Ya de vuelta en Canaán, Abram mostró gracia al dejar que Lot escogiera primero qué tierra quería. Lot eligió la mejor, y aunque no sabemos cómo se sintió Abram, poco después Dios volvió a aparecer para renovar sus promesas.

Luego, cuando Dios siguió prometiendo que tendría un hijo a pesar de que Sarai no podía concebir y ambos eran ancianos, la fe de Abram vaciló. Él aceptó la sugerencia de su esposa de tener un hijo con su sierva.

Más adelante, ya como Abraham, tuvo que confiar en que Dios cuidaría del hijo de la sierva cuando Sarah le pidió que los enviara lejos después de que su propio hijo naciera. Sin duda, Abraham amaba profundamente a ese otro muchacho.

Y, finalmente, Abraham mostró una fe asombrosa cuando Dios le pidió que sacrificara al hijo que por tanto tiempo había esperado. Después de todo lo vivido, Dios le pidió lo más preciado… y Abraham no dudó.

Todo esto para decir que la vida de Abraham probablemente se parecía mucho a la tuya y a la mía. Momentos de dificultad, duda y tropiezos mezclados con temporadas de fe increíble. Me encanta que Dios nos haya mostrado todo eso, porque a mí también me pasa: a veces me mantengo firme frente a la adversidad, y otras veces me derrumbo solo de pensar en ella.

Y, aunque reconforta ver los errores de Abraham, lo más alentador es ver que Dios nunca lo abandonó. Cuando Abraham retrocedió en su fe y Sarai terminó en el palacio del faraón, Dios la rescató. Cuando dudó y trató de tomar el control por su cuenta, Dios no se apartó ni de él ni de Sarah. Los siguió acompañando, proveyendo, guiando y perdonando, al mismo tiempo que cuidaba también de la sierva y de su hijo.

§ Material proporcionado
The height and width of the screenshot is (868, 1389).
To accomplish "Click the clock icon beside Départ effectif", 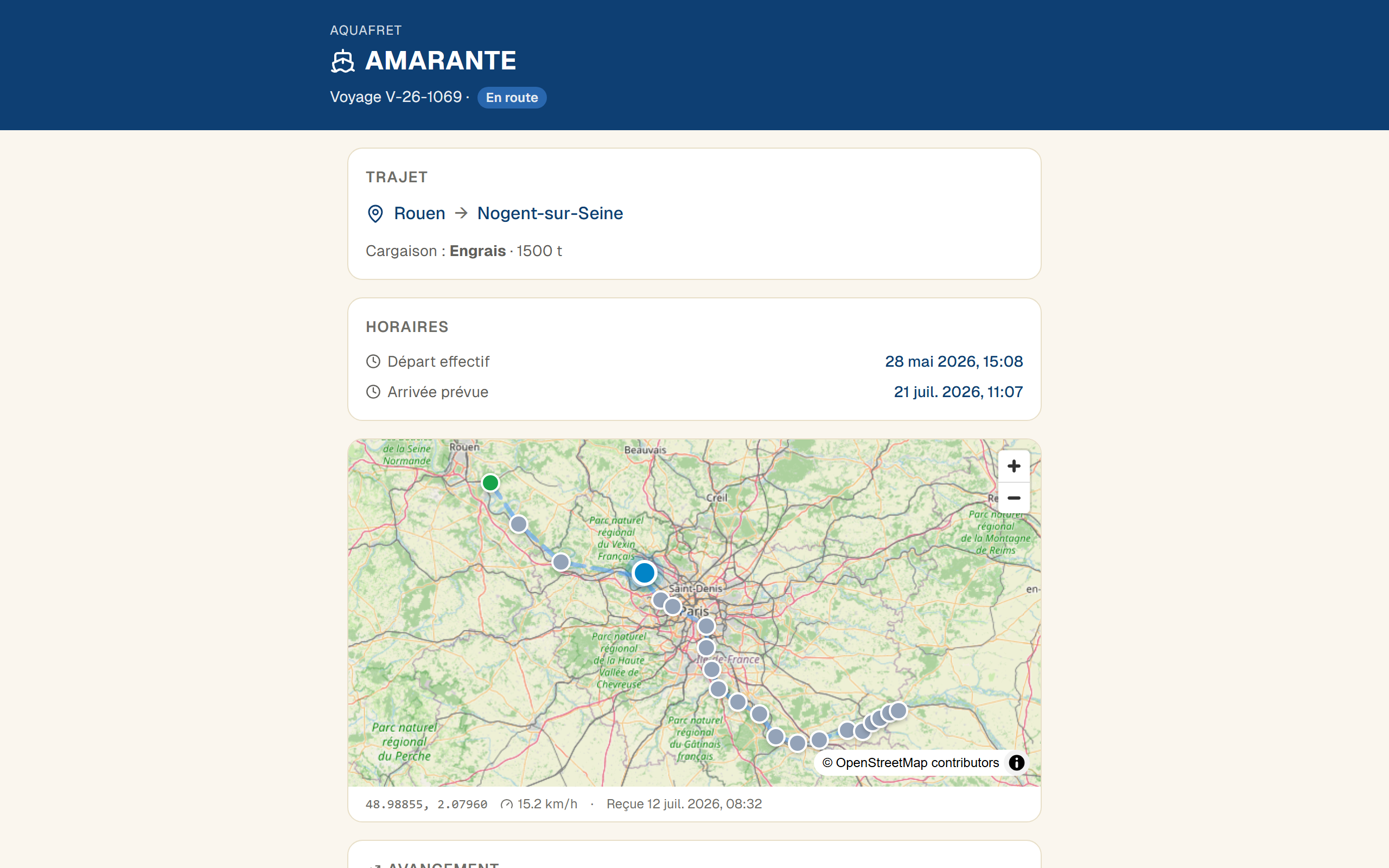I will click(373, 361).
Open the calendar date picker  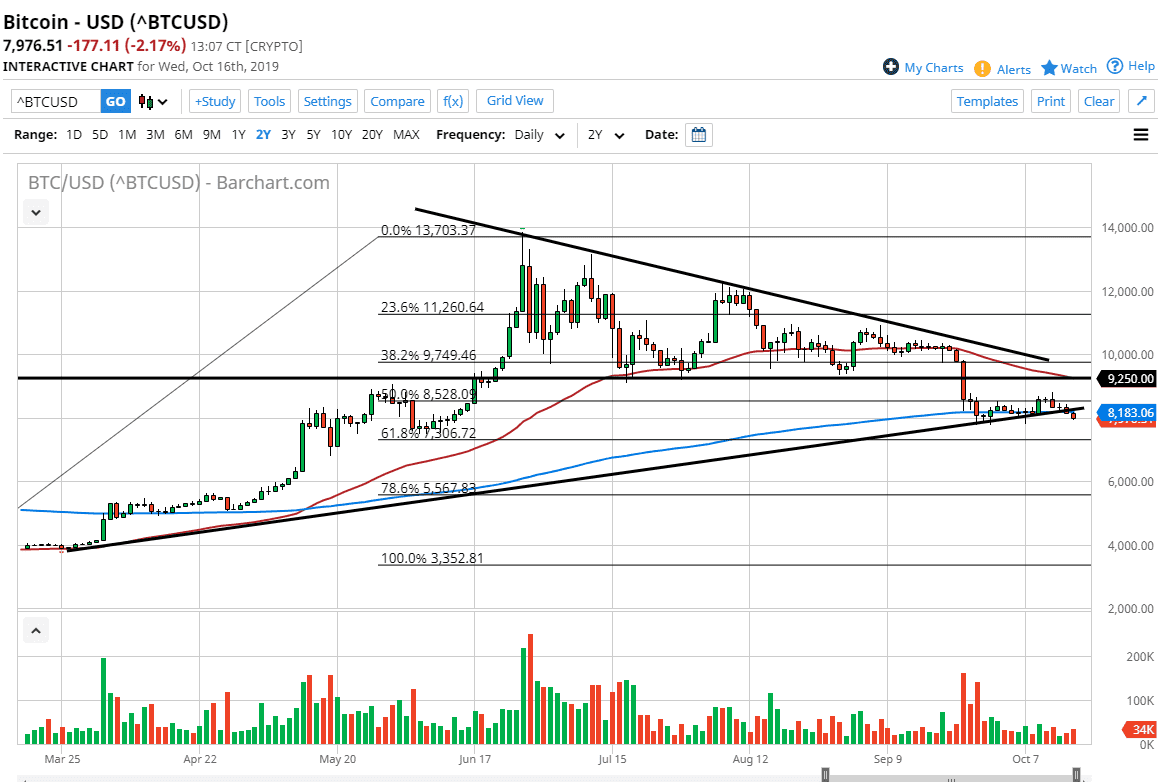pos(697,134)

§ Ejercicios por resolver
1. En el pasaje sobre la vida de Abraham, ¿qué hizo Abram al volver a Canaán para mostrar gracia con Lot?
2. Prosigue el pasaje sobre la vida de Abraham a partir de su última oración.
Las líneas no tienen ningún papel en esto.

§ Problemas resueltos
1. Dejó que Lot escogiera primero qué tierra quería.

2.
Tal vez tú no hayas tenido que viajar de lugar en lugar, pero tampoco has encontrado aún una iglesia donde te sientas en casa, con amigos cristianos que te animen y oren contigo. Tal vez no estás enfrentando una hambruna, pero sí un trabajo difícil o una situación que no puedes sostener más. Tal vez no te han echado de Egipto, pero no recibes invitaciones para las reuniones familiares. Tal vez, como Abraham viendo a Lot quedarse con lo mejor, has visto a otros casarse, tener hijos o alcanzar los sueños que tú aún esperas.

Quizá este sea uno de esos años “sin carta de Navidad”, donde parece que no hay mucho que contar. Pero, como Abraham, puedes mirar atrás y ver cómo Dios ha estado ahí: guiando, proveyendo, sosteniendo y cumpliendo sus promesas.

Y estoy segura de que, si miras bien, tú también podrás decir lo mismo.